▶ Task objective: Present every line of the records below as a Markdown table with the columns Row and Text, numbering each row and leaving out blank lines.

▶ Raw data:
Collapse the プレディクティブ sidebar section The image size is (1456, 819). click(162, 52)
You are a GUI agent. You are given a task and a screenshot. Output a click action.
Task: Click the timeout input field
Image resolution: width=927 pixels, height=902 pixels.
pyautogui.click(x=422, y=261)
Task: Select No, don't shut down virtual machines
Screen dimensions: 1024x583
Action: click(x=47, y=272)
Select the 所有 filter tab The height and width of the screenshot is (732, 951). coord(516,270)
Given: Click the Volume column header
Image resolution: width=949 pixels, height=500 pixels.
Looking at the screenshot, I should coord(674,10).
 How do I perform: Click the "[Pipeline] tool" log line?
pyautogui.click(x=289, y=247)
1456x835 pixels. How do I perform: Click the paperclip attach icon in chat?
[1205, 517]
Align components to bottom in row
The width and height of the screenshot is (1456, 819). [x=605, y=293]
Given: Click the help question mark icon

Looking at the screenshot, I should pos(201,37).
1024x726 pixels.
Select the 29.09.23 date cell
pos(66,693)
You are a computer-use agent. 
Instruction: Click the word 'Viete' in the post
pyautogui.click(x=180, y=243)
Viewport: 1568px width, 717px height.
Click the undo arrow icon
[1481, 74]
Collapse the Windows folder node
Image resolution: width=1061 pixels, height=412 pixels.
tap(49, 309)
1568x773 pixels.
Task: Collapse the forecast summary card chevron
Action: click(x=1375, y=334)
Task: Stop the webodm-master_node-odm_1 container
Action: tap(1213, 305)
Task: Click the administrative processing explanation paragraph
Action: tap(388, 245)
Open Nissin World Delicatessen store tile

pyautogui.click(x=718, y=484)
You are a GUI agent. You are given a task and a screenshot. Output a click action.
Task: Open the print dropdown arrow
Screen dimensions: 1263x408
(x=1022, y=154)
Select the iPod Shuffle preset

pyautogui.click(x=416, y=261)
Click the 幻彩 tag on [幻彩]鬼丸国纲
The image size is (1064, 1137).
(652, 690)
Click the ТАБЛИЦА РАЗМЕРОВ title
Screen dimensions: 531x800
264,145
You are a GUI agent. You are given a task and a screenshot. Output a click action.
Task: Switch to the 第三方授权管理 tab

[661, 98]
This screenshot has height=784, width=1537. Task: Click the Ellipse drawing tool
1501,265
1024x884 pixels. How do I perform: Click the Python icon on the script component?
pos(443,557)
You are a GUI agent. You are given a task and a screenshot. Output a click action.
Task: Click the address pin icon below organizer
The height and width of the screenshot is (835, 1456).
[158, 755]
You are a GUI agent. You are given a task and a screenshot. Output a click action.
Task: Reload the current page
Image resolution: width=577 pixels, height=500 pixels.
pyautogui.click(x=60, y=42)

▶ Result:
| Row | Text |
|---|---|
| 1 | Collapse the プレディクティブ sidebar section The image size is (1456, 819). click(162, 52) |
| 2 | You are a GUI agent. You are given a task and a screenshot. Output a click action. |
| 3 | Task: Click the timeout input field |
| 4 | Image resolution: width=927 pixels, height=902 pixels. |
| 5 | pyautogui.click(x=422, y=261) |
| 6 | Task: Select No, don't shut down virtual machines |
| 7 | Screen dimensions: 1024x583 |
| 8 | Action: click(x=47, y=272) |
| 9 | Select the 所有 filter tab The height and width of the screenshot is (732, 951). coord(516,270) |
| 10 | Given: Click the Volume column header |
| 11 | Image resolution: width=949 pixels, height=500 pixels. |
| 12 | Looking at the screenshot, I should coord(674,10). |
| 13 |  How do I perform: Click the "[Pipeline] tool" log line? |
| 14 | pyautogui.click(x=289, y=247) |
| 15 | 1456x835 pixels. How do I perform: Click the paperclip attach icon in chat? |
| 16 | [1205, 517] |
| 17 | Align components to bottom in row |
| 18 | The width and height of the screenshot is (1456, 819). [x=605, y=293] |
| 19 | Given: Click the help question mark icon |
| 20 | Looking at the screenshot, I should pos(201,37). |
| 21 | 1024x726 pixels. |
| 22 | Select the 29.09.23 date cell |
| 23 | pos(66,693) |
| 24 | You are a computer-use agent.  |
| 25 | Instruction: Click the word 'Viete' in the post |
| 26 | pyautogui.click(x=180, y=243) |
| 27 | Viewport: 1568px width, 717px height. |
| 28 | Click the undo arrow icon |
| 29 | [1481, 74] |
| 30 | Collapse the Windows folder node |
| 31 | Image resolution: width=1061 pixels, height=412 pixels. |
| 32 | tap(49, 309) |
| 33 | 1568x773 pixels. |
| 34 | Task: Collapse the forecast summary card chevron |
| 35 | Action: click(x=1375, y=334) |
| 36 | Task: Stop the webodm-master_node-odm_1 container |
| 37 | Action: tap(1213, 305) |
| 38 | Task: Click the administrative processing explanation paragraph |
| 39 | Action: tap(388, 245) |
| 40 | Open Nissin World Delicatessen store tile |
| 41 | pyautogui.click(x=718, y=484) |
| 42 | You are a GUI agent. You are given a task and a screenshot. Output a click action. |
| 43 | Task: Open the print dropdown arrow |
| 44 | Screen dimensions: 1263x408 |
| 45 | (x=1022, y=154) |
| 46 | Select the iPod Shuffle preset |
| 47 | pyautogui.click(x=416, y=261) |
| 48 | Click the 幻彩 tag on [幻彩]鬼丸国纲 |
| 49 | The image size is (1064, 1137). |
| 50 | (652, 690) |
| 51 | Click the ТАБЛИЦА РАЗМЕРОВ title |
| 52 | Screen dimensions: 531x800 |
| 53 | 264,145 |
| 54 | You are a GUI agent. You are given a task and a screenshot. Output a click action. |
| 55 | Task: Switch to the 第三方授权管理 tab |
| 56 | [661, 98] |
| 57 | This screenshot has height=784, width=1537. Task: Click the Ellipse drawing tool |
| 58 | 1501,265 |
| 59 | 1024x884 pixels. How do I perform: Click the Python icon on the script component? |
| 60 | pos(443,557) |
| 61 | You are a GUI agent. You are given a task and a screenshot. Output a click action. |
| 62 | Task: Click the address pin icon below organizer |
| 63 | The height and width of the screenshot is (835, 1456). |
| 64 | [158, 755] |
| 65 | You are a GUI agent. You are given a task and a screenshot. Output a click action. |
| 66 | Task: Reload the current page |
| 67 | Image resolution: width=577 pixels, height=500 pixels. |
| 68 | pyautogui.click(x=60, y=42) |